> [Provided text]:
┌────────

There is an undeniable trend in successful relationships. When I first started dating, being the perfectionist that I am, I started seeking out the best ways to have a great relationship. I went to the people in my life that I looked up to as having healthy relationships and asked them for their secret. Turns out it’s simple: communication.
Honestly, this post is not about relationships at all, but that research made me realize something about society. If we are not able to talk freely, things are not going to end well. That sums up my feelings about the stigma surrounding mental illness. We need to be able to talk about it.


The mind is a complicated place and I am searching for the best way for me to get things in order. Sometimes I need to understand how others have dealt with similar situations. Sometimes I just need to feel like I am being heard. Sometimes I just need an outlet for all of my feelings.


So I am going to do what I feel like I am able to try and fill those needs that my mind has. I am going to share as much or more than I feel comfortable sharing. I am going to try to do my part to break down this stigma and try to satisfy the longing for understanding that I hold in my heart. I want there to be safety in sharing. For me, that means that I have to share- whether it be safe or not.


I suffer from depressive episodes and have been diagnosed with Major Depressive Disorder, more commonly known as “depression”.  That is the label I have that helps some days and feels demeaning other days. It is a small word that represents about 15 million people in the U.S. (adaa.org). We are real people.


I am sure that depression is different for everyone that has it. There is a specific criteria you have to fit to be diagnosed with depression. But there is also a lot of *gray area* because we are all individuals with different minds and bodies that are going to respond in different ways. My depression tends to lead to anxiety-like symptoms, causing me to fit the criteria for an anxiety disorder as well. I also have a generally depressed mood, which, if it persists, could be merit for a Persistent Depressive Disorder (PPD) diagnosis.


But before I get too technical, I am going to get personal. If you would have asked me four years ago what depression was, my response would probably frighten current me. So I am just going to simplify it a little. A little reminder that I really want safety in sharing. I am not doing sharing for anyone's pity. I want this to be a safe place. That doesn’t mean it will always be comfortable.  If any of this frightens you, just know, it frightens us too.

└────────

> [Source information]:
┌────────

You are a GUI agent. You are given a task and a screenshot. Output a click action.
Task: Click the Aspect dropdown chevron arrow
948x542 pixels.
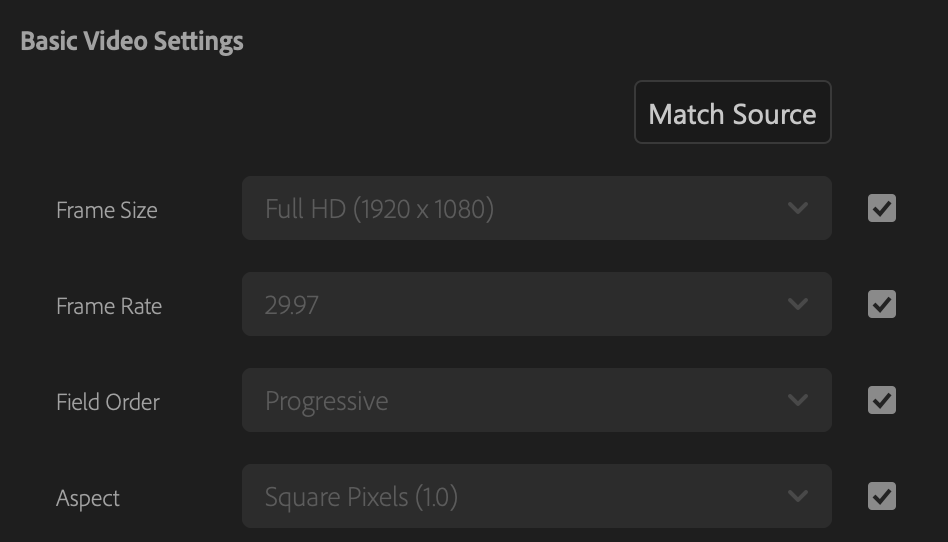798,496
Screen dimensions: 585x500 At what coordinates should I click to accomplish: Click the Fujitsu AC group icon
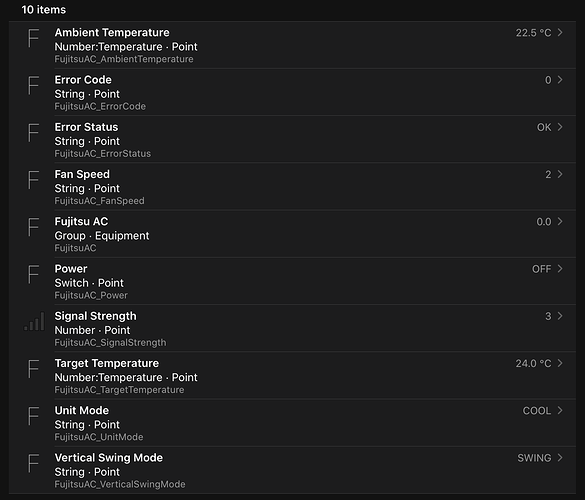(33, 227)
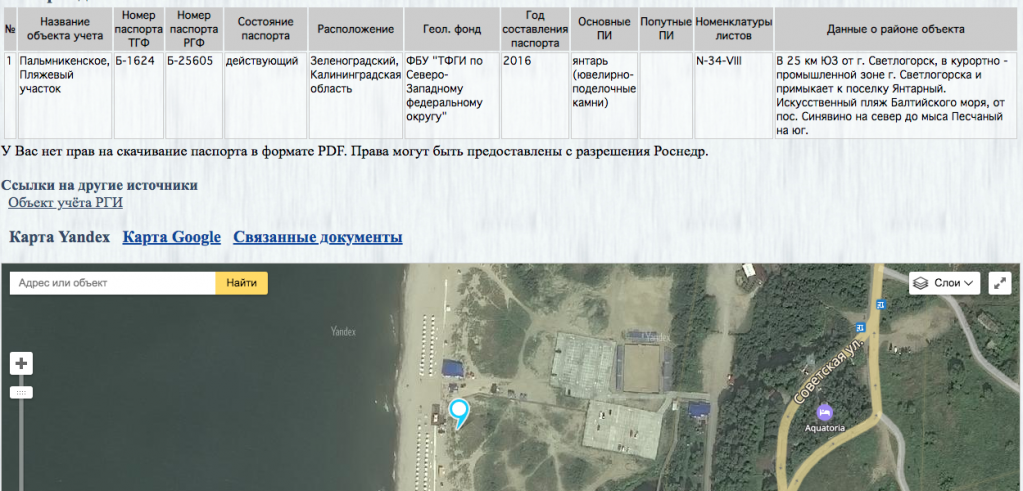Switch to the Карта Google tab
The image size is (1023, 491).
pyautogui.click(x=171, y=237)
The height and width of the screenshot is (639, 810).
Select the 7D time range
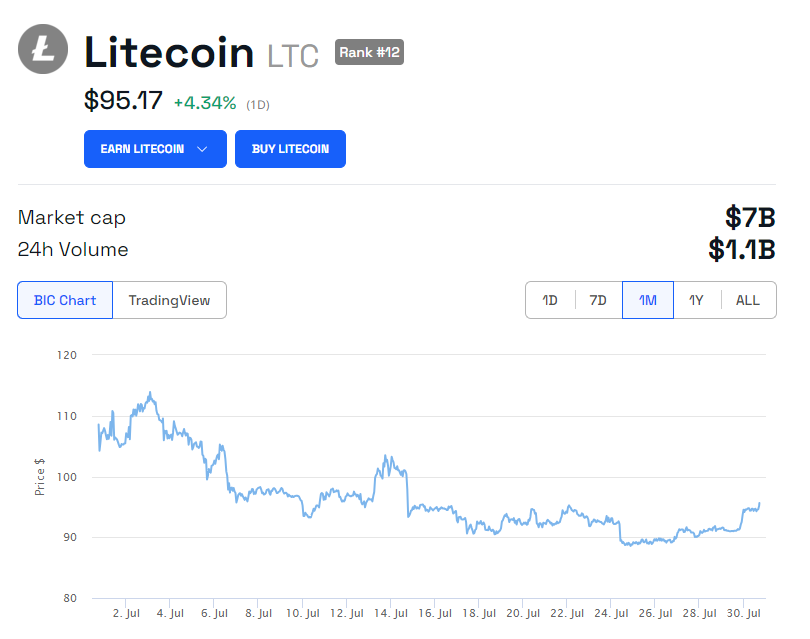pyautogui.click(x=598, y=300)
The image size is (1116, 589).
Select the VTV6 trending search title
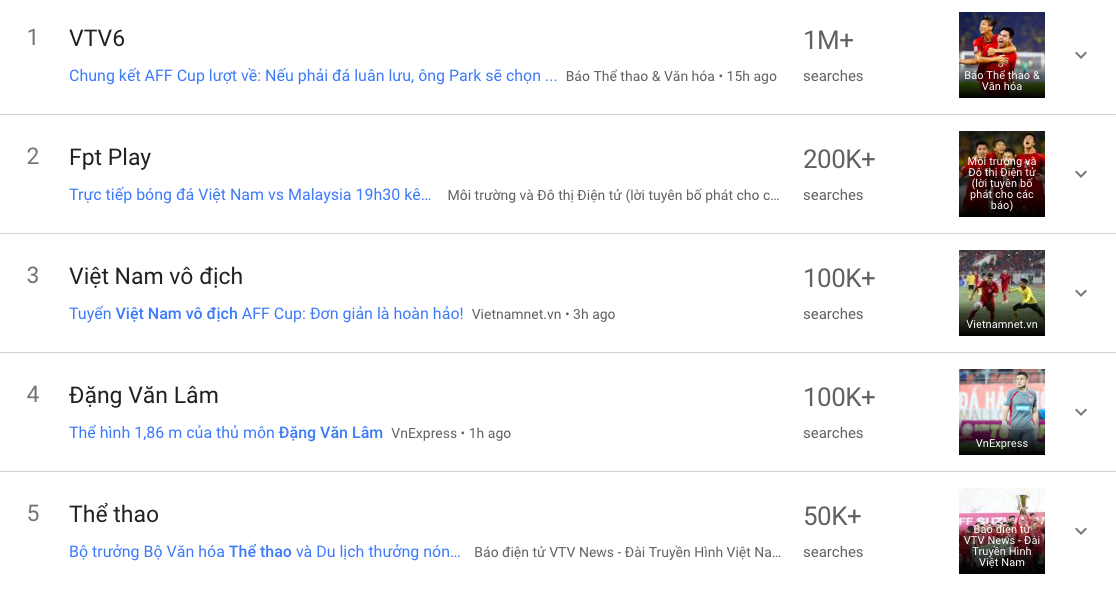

└────────

> [What you will do]:
1 > Answer these questions using the post about depression above:
(a) What secret to a great relationship did the writer learn from people with healthy relationships?
(b) About how many people in the U.S. does the word "depression" represent?
(c) What kind of symptoms does the writer's depression tend to lead to?
2 > Repeat the part of the post about depression starting with "I suffer from" and going on through "are real people.".
3 > Write the next part of the post about depression, picking up after its final sentence.

> [Response list]:
1 >
(a) Communication.
(b) About 15 million.
(c) Anxiety-like symptoms.

2 >
I suffer from depressive episodes and have been diagnosed with Major Depressive Disorder, more commonly known as “depression”.  That is the label I have that helps some days and feels demeaning other days. It is a small word that represents about 15 million people in the U.S. (adaa.org). We are real people.

3 >
What it’s like for me physically: a feeling of weight in my lungs and head, blurry eyes, shoulder tension, inability to communicate effectively, always tired, headaches, other inexplicable pain


Mentally: confusion, lack of motivation, inability to prioritize, hatred of self, quick to be irritated, thoughts of self-harm/suicide. It’s living in the shadow of the expectation of others and even more daunting sometimes is the shadow of my own expectation. I am scared to reach out to anyone because I don’t want to be a burden.

It is hard to keep my responsibilities in order. I feel like the things I am supposed to have figured out are like rocks and pebbles in a jar. The objective is to fit everything inside. I just keep dumping out the jar and trying to reorganize the stones over and over. Just when I think I have it all together I realize that there are still important things that I have left on the table and haven’t even thought about for a while. More rocks and pebbles keep showing up and the jar isn’t about to get any bigger.


Image result for some of those things are symptoms parks and rec(I love parks and rec)


I am going to try and be as real as possible here. Some of these things don’t make sense to me. There are days when I don’t know which things are aspects of my personality and which are due to the chemicals in my brain or lack thereof. Where is the line?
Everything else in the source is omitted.